--- DATA TO USE Enclosed Below ---

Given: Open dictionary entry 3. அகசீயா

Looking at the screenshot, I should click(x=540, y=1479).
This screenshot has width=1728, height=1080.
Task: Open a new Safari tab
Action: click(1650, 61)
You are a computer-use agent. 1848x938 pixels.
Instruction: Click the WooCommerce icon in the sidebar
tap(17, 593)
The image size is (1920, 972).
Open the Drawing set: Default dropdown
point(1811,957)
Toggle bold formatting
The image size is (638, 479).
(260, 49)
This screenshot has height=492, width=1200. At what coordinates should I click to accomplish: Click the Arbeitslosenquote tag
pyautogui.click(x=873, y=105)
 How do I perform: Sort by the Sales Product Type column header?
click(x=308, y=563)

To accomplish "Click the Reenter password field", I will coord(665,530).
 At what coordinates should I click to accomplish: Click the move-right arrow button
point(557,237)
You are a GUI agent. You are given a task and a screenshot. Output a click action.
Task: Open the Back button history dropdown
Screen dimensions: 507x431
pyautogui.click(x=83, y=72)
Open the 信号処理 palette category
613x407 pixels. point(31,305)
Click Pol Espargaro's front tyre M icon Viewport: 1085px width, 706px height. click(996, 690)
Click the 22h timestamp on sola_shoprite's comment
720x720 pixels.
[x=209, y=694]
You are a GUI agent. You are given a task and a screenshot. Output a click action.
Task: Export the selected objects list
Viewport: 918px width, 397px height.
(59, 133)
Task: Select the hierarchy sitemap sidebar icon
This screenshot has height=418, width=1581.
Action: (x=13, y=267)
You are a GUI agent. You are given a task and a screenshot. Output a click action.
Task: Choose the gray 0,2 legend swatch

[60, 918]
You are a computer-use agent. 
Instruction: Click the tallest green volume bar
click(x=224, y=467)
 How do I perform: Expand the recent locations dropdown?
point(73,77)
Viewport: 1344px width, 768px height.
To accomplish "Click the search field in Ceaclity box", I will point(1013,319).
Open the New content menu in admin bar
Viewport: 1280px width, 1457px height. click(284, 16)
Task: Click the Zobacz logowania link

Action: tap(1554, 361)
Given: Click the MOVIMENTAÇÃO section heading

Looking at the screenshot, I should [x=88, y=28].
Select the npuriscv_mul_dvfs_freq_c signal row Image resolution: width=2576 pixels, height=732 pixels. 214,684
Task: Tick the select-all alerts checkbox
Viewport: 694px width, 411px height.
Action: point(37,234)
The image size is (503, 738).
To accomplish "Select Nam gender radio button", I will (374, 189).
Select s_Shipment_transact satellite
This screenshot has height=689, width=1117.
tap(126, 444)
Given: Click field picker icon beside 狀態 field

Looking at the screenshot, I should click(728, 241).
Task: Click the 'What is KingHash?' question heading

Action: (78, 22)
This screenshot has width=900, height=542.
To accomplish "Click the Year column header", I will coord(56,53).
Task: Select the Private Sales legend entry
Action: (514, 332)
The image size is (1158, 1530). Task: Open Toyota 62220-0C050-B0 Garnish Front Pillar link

--- End of Enclosed DATA TO USE ---

PROBLEM DETAILS: If the word "computer" appears in a line above, copy that line.

RESULT BELOW:
You are a computer-use agent. 1848x938 pixels.
You are a computer-use agent. 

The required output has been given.